La censure au XXIe siècle

L’auteur conçoit bien que le livre ne peut prétendre à l’exhaustivité mais, en tout cas, il offre de très nombreux éclairages sur la question. Pour chacun d’eux on trouve de multiples exemples. Yves Frémion note que, grâce à Internet, chacun peut devenir censeur. Il assume le fait que ce livre prenne parti, c’est-à-dire parti contre l’esprit de sérieux, contre les pouvoirs autoproclamés et contre les GAFA alliés des dictatures.

Les fous de censure

Cinq entrées sont proposées : les dictatures et régimes autoritaires, les « fascistlamistes », les autres autorités religieuses, les féministes réac et les GAFA. Ce regroupement sous la même étiquette peut interroger ou surprendre surtout pour la dernière entrée. Le livre commence par se pencher sur le cas d’Erdogan avec de multiples exemples ou encore sur celui de Xi Jinping ou de Jair Bolsonaro. Les exemples contextualisés dans la catégorie « fascislamistes » sont particulièrement intéressants. Les autres religions sont abordées y compris avec des cas parfois moins documentés comme celui des extrémistes religieux indiens. Quant aux GAFA, c’est l’interdiction de la nudité qui est leur grand cheval de bataille. On apprend aussi que les modérateurs de Facebook enlèveraient deux millions de contenus polémiques par jour ! Yves Frémion note que nous sommes parfois désormais censurés par des robots qui ne voient pas la différence entre un nu pornographique et un nu artistique issu d’un tableau. Le livre propose aussi parfois des arrêts ciblés comme sur Walmart et sa liste de ce qu’il refuse de vendre.

Les autorités en place

Ici sont abordés les chefs d’Etat qui se considèrent comme offensés, que ce soit Donald Trump, Nicolas Maduro, Abdelaziz Bouteflika ou encore Jacob Zuma. On découvre des images parfois jamais vues si on n’est pas familier par exemple de la presse et des artistes de ces pays. On en trouve une notamment de Poutine qui constitue d’ailleurs la couverture de l’ouvrage. La deuxième entrée est pour les instances officielles et les élus avec un encart spécial sur le Japon. 
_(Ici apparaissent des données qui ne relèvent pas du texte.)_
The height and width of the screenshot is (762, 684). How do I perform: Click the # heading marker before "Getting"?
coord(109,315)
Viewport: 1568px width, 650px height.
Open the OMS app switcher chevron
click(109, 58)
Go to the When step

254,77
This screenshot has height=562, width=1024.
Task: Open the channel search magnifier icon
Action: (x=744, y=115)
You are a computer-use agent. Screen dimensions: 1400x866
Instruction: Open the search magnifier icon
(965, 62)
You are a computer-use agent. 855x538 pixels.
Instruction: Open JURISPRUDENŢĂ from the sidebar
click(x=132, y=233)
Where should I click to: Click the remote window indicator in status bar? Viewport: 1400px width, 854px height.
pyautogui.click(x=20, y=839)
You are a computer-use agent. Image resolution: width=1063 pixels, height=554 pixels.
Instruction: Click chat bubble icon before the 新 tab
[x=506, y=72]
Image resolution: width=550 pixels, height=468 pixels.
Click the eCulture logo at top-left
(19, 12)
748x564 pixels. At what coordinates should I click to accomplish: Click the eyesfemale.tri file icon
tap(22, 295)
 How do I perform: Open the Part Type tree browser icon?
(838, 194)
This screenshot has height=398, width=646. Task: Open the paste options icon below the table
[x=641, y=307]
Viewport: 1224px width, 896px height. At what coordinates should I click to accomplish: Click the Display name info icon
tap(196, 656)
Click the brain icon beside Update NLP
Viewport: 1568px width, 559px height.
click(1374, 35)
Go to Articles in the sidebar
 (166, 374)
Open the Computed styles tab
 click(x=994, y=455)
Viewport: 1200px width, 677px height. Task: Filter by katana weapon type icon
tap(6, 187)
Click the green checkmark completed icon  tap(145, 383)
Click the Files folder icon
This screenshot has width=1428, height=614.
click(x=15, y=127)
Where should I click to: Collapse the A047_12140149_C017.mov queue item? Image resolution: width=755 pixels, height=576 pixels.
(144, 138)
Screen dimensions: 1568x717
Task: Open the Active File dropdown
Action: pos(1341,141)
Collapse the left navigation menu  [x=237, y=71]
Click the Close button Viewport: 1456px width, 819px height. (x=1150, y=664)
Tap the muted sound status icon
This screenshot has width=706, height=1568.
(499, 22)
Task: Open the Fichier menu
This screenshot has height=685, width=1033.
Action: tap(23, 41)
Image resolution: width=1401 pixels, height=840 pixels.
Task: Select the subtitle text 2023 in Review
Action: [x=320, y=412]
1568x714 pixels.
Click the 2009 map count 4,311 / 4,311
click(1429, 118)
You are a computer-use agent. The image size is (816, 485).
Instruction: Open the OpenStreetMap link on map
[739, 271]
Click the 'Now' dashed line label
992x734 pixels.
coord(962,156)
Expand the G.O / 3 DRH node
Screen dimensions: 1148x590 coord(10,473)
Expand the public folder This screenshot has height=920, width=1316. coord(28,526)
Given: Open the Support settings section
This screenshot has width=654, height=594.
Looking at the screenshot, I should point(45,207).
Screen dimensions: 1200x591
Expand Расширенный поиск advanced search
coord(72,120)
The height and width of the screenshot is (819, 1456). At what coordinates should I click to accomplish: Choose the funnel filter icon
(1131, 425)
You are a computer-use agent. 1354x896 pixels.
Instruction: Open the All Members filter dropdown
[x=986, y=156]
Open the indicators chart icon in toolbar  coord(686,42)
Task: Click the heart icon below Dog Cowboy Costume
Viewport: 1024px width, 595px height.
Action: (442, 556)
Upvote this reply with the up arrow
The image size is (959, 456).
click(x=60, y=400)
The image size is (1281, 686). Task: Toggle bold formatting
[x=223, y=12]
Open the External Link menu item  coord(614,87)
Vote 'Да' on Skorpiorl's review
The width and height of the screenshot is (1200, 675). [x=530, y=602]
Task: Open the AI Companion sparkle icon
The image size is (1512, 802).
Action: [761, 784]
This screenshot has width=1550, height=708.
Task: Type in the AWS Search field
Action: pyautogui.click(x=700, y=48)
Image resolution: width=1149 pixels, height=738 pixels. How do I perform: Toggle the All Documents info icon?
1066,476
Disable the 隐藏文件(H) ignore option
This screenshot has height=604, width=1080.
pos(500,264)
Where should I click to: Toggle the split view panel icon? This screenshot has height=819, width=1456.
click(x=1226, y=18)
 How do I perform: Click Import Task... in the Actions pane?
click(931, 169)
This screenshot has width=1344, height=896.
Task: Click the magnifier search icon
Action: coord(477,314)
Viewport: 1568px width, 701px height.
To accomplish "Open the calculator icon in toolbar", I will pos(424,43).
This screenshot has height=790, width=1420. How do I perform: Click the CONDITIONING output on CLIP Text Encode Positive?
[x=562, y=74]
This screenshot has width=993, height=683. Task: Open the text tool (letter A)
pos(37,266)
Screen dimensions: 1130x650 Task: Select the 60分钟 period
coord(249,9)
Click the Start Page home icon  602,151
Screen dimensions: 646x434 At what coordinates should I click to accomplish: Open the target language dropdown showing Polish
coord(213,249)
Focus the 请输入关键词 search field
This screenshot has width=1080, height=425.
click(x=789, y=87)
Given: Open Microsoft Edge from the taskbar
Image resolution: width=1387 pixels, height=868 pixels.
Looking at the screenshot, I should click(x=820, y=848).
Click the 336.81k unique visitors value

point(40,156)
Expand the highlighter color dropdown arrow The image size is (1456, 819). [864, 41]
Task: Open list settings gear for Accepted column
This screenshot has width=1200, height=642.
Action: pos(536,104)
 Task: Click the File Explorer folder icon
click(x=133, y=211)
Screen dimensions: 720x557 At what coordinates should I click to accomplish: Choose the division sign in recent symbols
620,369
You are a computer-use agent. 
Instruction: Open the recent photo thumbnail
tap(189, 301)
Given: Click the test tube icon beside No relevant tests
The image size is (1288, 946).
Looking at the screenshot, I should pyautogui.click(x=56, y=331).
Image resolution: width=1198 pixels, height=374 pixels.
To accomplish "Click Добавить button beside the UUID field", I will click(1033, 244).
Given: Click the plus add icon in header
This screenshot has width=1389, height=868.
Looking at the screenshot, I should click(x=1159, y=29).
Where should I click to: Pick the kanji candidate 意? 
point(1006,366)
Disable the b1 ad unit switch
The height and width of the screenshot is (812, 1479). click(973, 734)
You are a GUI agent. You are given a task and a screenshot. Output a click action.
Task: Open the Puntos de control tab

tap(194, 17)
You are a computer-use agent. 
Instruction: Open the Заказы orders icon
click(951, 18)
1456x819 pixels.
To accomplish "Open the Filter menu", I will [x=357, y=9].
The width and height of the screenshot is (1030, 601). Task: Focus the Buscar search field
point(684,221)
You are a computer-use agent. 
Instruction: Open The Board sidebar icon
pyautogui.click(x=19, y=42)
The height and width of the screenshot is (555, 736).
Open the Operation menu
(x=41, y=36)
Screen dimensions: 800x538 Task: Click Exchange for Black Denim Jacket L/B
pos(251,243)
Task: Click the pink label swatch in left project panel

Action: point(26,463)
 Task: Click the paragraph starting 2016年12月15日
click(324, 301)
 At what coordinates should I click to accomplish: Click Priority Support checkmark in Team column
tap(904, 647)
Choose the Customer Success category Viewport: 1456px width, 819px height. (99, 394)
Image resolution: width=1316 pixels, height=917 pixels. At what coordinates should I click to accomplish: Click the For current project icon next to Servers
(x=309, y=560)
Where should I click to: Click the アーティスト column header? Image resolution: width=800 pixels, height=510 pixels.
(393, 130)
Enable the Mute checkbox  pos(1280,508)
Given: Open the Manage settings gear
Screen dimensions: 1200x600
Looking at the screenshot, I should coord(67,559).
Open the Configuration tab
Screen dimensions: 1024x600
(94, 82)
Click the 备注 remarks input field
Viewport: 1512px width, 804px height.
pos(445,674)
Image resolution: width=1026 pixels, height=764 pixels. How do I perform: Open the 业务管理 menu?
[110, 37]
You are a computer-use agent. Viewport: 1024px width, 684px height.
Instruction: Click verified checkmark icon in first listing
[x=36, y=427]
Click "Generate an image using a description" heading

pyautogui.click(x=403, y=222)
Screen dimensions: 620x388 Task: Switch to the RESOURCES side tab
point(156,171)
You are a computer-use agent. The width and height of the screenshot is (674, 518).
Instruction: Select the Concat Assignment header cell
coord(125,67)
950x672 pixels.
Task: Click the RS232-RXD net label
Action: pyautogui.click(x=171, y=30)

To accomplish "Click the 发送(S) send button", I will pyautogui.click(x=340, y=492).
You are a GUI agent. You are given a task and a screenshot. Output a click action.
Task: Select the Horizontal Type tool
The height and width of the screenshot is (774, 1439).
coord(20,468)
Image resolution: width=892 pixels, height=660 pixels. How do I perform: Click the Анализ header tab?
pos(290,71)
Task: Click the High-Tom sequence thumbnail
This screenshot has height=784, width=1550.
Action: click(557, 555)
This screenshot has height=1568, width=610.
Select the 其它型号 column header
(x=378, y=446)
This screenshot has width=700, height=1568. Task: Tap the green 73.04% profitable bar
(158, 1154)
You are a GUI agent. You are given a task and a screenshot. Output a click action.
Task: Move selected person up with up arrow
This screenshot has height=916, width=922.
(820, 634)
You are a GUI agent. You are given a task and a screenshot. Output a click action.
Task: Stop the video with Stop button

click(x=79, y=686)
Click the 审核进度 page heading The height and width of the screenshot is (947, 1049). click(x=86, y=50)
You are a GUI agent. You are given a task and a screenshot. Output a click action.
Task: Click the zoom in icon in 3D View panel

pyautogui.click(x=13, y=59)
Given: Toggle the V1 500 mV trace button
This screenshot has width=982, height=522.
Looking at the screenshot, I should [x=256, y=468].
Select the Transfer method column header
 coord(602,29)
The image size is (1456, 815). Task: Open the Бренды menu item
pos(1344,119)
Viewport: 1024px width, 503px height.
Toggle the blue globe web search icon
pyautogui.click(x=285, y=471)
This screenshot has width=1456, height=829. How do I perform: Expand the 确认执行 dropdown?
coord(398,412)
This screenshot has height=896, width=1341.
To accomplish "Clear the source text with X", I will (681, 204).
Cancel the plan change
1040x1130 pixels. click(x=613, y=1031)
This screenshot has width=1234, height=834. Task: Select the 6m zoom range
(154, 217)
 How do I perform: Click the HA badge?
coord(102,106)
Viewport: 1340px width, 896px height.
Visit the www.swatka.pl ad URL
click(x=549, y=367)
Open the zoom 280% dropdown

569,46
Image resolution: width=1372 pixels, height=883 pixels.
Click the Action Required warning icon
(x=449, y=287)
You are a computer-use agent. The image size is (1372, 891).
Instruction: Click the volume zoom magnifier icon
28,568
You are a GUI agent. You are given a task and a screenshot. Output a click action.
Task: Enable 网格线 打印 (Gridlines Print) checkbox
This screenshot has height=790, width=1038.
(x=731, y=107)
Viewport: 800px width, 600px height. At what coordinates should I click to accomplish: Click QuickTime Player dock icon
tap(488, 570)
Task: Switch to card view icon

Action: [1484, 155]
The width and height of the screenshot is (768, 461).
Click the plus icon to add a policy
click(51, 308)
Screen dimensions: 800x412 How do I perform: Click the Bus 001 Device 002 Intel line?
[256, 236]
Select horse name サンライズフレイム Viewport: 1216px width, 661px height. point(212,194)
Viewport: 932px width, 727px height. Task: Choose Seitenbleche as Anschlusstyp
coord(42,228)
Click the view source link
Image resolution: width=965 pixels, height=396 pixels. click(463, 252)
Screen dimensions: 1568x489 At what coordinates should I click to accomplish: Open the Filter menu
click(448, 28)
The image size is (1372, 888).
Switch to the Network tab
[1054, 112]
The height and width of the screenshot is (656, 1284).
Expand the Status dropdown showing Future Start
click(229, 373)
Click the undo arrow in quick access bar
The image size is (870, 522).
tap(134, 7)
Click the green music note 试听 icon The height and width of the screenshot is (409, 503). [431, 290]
Les bêtes noires des censeurs

Il s’agit là d’un « hors chapitre » qui rassemble plusieurs angles. Il commence par l’affaire des caricatures de Mahomet puis montre plusieurs exemples issus de Plantu. Sans doute moins connu, à propos des dessins animés de Tex Avery, on apprendra que dans un coffret de 2003, tous les passages avec des Noirs ont été coupés. L’auteur parle également d’une pochette de disque de Saez, d’une photographie d’Aï Weiwei ou encore de Musa Kart, le plus célèbre des satiristes turcs.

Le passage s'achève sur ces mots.